§ Data records
......

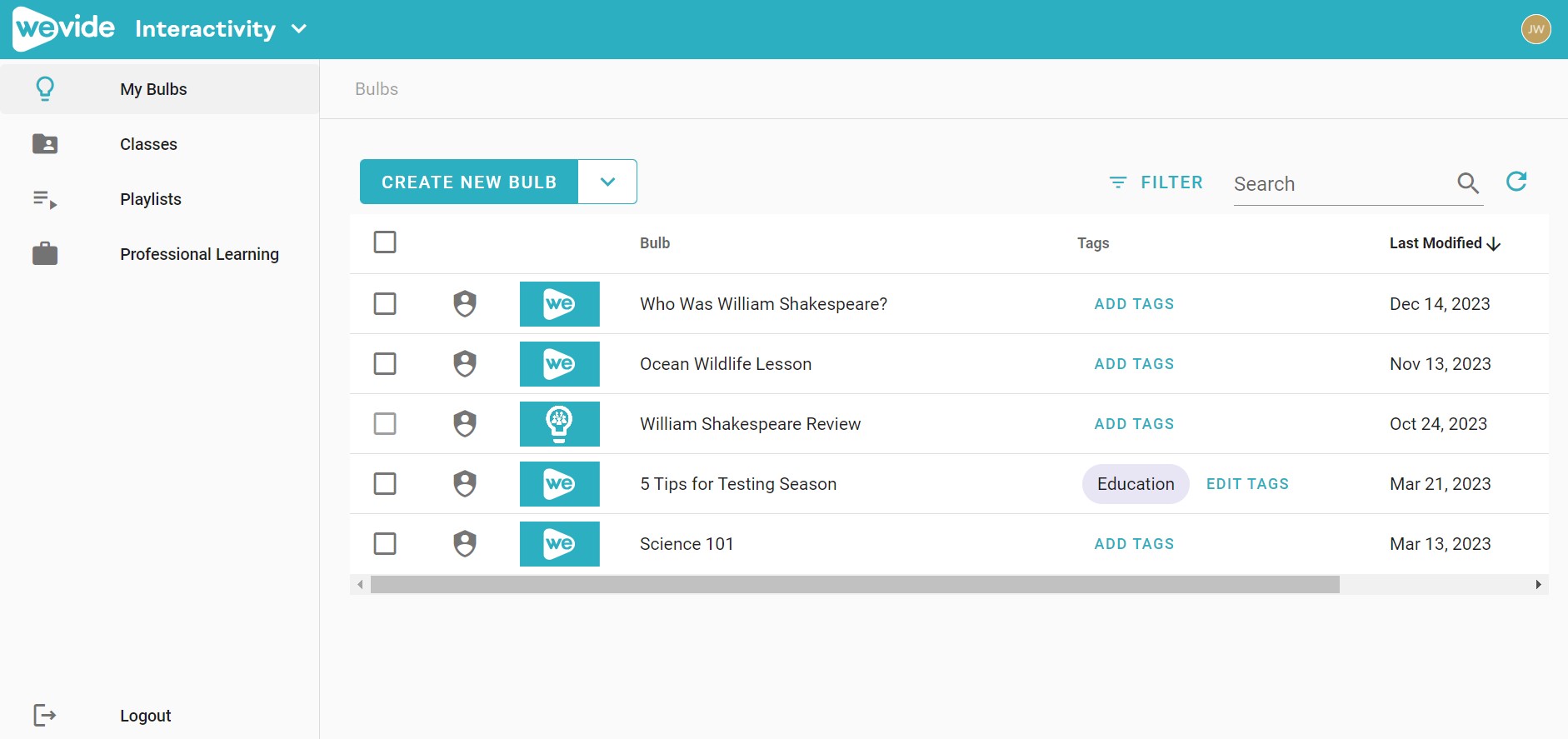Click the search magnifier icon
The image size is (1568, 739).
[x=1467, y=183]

......

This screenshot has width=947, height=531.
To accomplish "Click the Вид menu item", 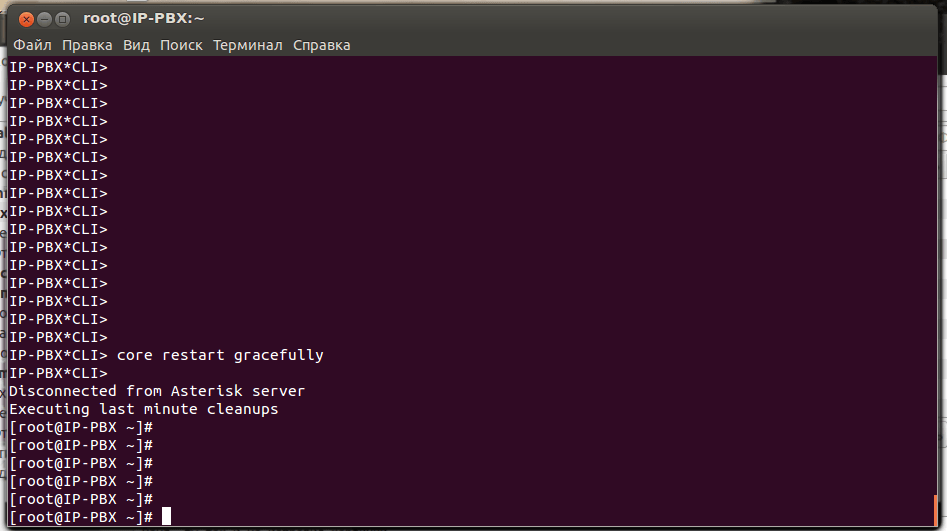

......

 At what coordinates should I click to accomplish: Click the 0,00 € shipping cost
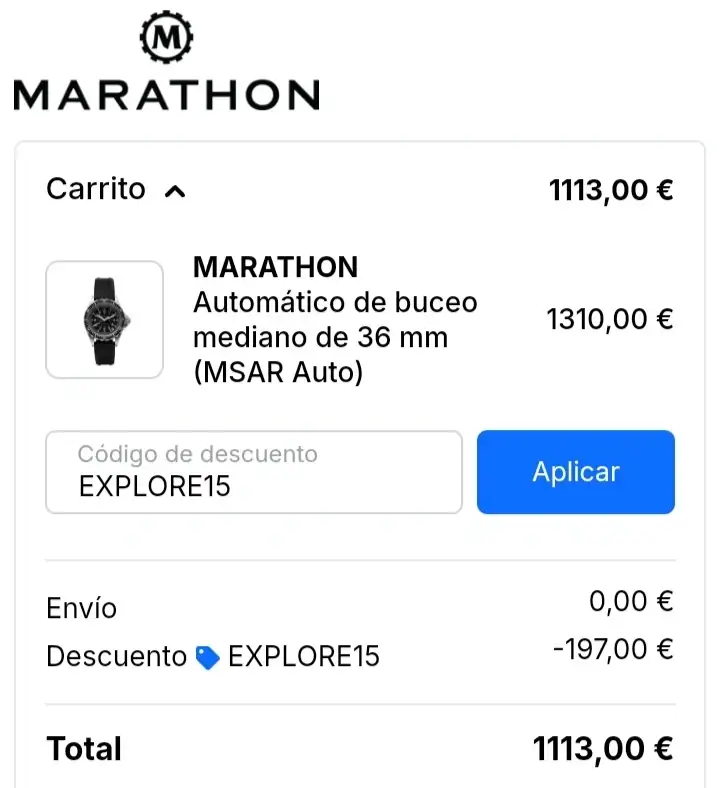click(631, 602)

......

§ Assignment
Return exactly the stretch above whose first line contains "This screenshot has width=947, height=531." and whose last line contains "the Вид menu", and nothing outside it. The pictures should not appear.

§ Exercise response
This screenshot has width=947, height=531.
To accomplish "Click the Вид menu item", 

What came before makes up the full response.